Copy the items below, substituting "screen-control agent" for each occurrence of "computer-use agent" and keeping everything else identical.
>> Begin Given information
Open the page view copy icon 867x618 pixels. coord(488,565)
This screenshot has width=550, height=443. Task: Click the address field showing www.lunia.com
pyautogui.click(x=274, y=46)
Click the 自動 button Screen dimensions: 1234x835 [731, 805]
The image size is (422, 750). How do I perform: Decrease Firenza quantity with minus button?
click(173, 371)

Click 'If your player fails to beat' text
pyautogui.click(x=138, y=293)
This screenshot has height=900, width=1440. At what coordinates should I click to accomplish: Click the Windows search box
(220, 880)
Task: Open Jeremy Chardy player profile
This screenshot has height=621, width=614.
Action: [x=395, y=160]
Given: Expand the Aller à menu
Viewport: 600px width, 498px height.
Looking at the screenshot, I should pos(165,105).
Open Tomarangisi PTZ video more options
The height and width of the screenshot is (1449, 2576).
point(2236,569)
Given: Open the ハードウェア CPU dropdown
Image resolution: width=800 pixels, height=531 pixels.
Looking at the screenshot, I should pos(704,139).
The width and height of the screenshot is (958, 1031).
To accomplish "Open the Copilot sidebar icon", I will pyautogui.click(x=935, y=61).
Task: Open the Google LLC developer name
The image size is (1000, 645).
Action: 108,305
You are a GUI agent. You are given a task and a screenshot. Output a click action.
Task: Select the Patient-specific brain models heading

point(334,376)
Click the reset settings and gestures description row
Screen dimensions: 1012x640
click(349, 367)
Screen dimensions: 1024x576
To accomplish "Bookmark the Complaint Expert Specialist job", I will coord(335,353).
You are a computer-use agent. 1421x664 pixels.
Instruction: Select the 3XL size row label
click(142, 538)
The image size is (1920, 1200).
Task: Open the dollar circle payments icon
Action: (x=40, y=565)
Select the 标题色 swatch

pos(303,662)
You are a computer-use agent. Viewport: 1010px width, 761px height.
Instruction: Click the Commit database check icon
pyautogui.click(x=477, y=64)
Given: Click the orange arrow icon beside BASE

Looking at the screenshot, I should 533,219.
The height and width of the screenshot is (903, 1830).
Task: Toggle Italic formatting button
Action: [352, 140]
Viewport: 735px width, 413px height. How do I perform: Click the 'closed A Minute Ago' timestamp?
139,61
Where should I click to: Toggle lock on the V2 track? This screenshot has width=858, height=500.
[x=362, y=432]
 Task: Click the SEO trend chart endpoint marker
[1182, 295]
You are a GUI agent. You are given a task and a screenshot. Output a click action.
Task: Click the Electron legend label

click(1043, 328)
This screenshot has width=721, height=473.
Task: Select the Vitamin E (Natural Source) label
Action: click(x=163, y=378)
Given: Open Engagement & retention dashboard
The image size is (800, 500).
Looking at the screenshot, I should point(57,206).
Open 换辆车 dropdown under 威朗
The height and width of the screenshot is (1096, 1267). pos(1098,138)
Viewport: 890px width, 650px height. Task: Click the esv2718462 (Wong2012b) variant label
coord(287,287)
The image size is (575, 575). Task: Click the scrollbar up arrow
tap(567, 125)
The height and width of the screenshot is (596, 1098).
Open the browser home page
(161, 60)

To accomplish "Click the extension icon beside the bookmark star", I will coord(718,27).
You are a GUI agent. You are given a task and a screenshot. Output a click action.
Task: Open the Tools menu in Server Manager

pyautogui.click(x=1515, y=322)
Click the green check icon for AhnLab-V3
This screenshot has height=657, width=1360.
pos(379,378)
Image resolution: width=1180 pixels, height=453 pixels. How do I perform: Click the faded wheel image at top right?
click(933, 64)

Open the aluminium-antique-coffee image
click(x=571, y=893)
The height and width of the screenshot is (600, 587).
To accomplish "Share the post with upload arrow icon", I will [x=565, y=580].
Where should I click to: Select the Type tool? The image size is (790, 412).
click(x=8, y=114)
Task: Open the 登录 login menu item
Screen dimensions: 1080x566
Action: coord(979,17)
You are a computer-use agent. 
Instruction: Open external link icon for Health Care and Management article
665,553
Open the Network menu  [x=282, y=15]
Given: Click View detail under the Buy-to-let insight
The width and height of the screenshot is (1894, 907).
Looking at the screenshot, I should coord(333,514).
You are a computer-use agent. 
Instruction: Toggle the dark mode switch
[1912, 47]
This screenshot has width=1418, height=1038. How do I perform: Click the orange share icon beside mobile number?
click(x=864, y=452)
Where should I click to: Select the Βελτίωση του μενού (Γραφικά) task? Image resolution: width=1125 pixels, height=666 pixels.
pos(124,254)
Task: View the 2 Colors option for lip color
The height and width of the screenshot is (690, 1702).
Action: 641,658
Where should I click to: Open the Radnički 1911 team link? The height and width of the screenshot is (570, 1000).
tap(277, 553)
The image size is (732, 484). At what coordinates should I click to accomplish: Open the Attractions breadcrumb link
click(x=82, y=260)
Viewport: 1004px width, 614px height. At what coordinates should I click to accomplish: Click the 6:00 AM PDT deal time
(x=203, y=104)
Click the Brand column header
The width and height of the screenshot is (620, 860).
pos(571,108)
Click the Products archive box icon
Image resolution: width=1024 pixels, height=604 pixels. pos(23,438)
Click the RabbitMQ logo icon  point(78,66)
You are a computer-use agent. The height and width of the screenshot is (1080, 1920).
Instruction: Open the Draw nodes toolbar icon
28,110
>> End Given information
> [Problem solution]:
Open the page view copy icon 867x618 pixels. coord(488,565)
This screenshot has width=550, height=443. Task: Click the address field showing www.lunia.com
pyautogui.click(x=274, y=46)
Click the 自動 button Screen dimensions: 1234x835 [731, 805]
The image size is (422, 750). How do I perform: Decrease Firenza quantity with minus button?
click(173, 371)

Click 'If your player fails to beat' text
pyautogui.click(x=138, y=293)
This screenshot has height=900, width=1440. At what coordinates should I click to accomplish: Click the Windows search box
(220, 880)
Task: Open Jeremy Chardy player profile
This screenshot has height=621, width=614.
Action: [x=395, y=160]
Given: Expand the Aller à menu
Viewport: 600px width, 498px height.
Looking at the screenshot, I should pos(165,105).
Open Tomarangisi PTZ video more options
The height and width of the screenshot is (1449, 2576).
point(2236,569)
Given: Open the ハードウェア CPU dropdown
Image resolution: width=800 pixels, height=531 pixels.
Looking at the screenshot, I should pos(704,139).
The width and height of the screenshot is (958, 1031).
To accomplish "Open the Copilot sidebar icon", I will pyautogui.click(x=935, y=61).
Task: Open the Google LLC developer name
The image size is (1000, 645).
Action: 108,305
You are a GUI agent. You are given a task and a screenshot. Output a click action.
Task: Select the Patient-specific brain models heading

point(334,376)
Click the reset settings and gestures description row
Screen dimensions: 1012x640
click(349, 367)
Screen dimensions: 1024x576
To accomplish "Bookmark the Complaint Expert Specialist job", I will coord(335,353).
You are a screen-control agent. 1421x664 pixels.
Instruction: Select the 3XL size row label
click(142, 538)
The image size is (1920, 1200).
Task: Open the dollar circle payments icon
Action: (x=40, y=565)
Select the 标题色 swatch

pos(303,662)
You are a screen-control agent. Viewport: 1010px width, 761px height.
Instruction: Click the Commit database check icon
pyautogui.click(x=477, y=64)
Given: Click the orange arrow icon beside BASE

Looking at the screenshot, I should 533,219.
The height and width of the screenshot is (903, 1830).
Task: Toggle Italic formatting button
Action: [352, 140]
Viewport: 735px width, 413px height. How do I perform: Click the 'closed A Minute Ago' timestamp?
139,61
Where should I click to: Toggle lock on the V2 track? This screenshot has width=858, height=500.
[x=362, y=432]
 Task: Click the SEO trend chart endpoint marker
[1182, 295]
You are a GUI agent. You are given a task and a screenshot. Output a click action.
Task: Click the Electron legend label

click(1043, 328)
This screenshot has width=721, height=473.
Task: Select the Vitamin E (Natural Source) label
Action: click(x=163, y=378)
Given: Open Engagement & retention dashboard
The image size is (800, 500).
Looking at the screenshot, I should point(57,206).
Open 换辆车 dropdown under 威朗
The height and width of the screenshot is (1096, 1267). pos(1098,138)
Viewport: 890px width, 650px height. Task: Click the esv2718462 (Wong2012b) variant label
coord(287,287)
The image size is (575, 575). Task: Click the scrollbar up arrow
tap(567, 125)
The height and width of the screenshot is (596, 1098).
Open the browser home page
(161, 60)

To accomplish "Click the extension icon beside the bookmark star", I will coord(718,27).
You are a GUI agent. You are given a task and a screenshot. Output a click action.
Task: Open the Tools menu in Server Manager

pyautogui.click(x=1515, y=322)
Click the green check icon for AhnLab-V3
This screenshot has height=657, width=1360.
pos(379,378)
Image resolution: width=1180 pixels, height=453 pixels. How do I perform: Click the faded wheel image at top right?
click(933, 64)

Open the aluminium-antique-coffee image
click(x=571, y=893)
The height and width of the screenshot is (600, 587).
To accomplish "Share the post with upload arrow icon", I will [x=565, y=580].
Where should I click to: Select the Type tool? The image size is (790, 412).
click(x=8, y=114)
Task: Open the 登录 login menu item
Screen dimensions: 1080x566
Action: coord(979,17)
You are a screen-control agent. 
Instruction: Open external link icon for Health Care and Management article
665,553
Open the Network menu  [x=282, y=15]
Given: Click View detail under the Buy-to-let insight
The width and height of the screenshot is (1894, 907).
Looking at the screenshot, I should coord(333,514).
You are a screen-control agent. 
Instruction: Toggle the dark mode switch
[1912, 47]
This screenshot has width=1418, height=1038. How do I perform: Click the orange share icon beside mobile number?
click(x=864, y=452)
Where should I click to: Select the Βελτίωση του μενού (Γραφικά) task? Image resolution: width=1125 pixels, height=666 pixels.
pos(124,254)
Task: View the 2 Colors option for lip color
The height and width of the screenshot is (690, 1702).
Action: 641,658
Where should I click to: Open the Radnički 1911 team link? The height and width of the screenshot is (570, 1000).
tap(277, 553)
The image size is (732, 484). At what coordinates should I click to accomplish: Open the Attractions breadcrumb link
click(x=82, y=260)
Viewport: 1004px width, 614px height. At what coordinates should I click to accomplish: Click the 6:00 AM PDT deal time
(x=203, y=104)
Click the Brand column header
The width and height of the screenshot is (620, 860).
pos(571,108)
Click the Products archive box icon
Image resolution: width=1024 pixels, height=604 pixels. pos(23,438)
Click the RabbitMQ logo icon  point(78,66)
You are a screen-control agent. The height and width of the screenshot is (1080, 1920).
Instruction: Open the Draw nodes toolbar icon
28,110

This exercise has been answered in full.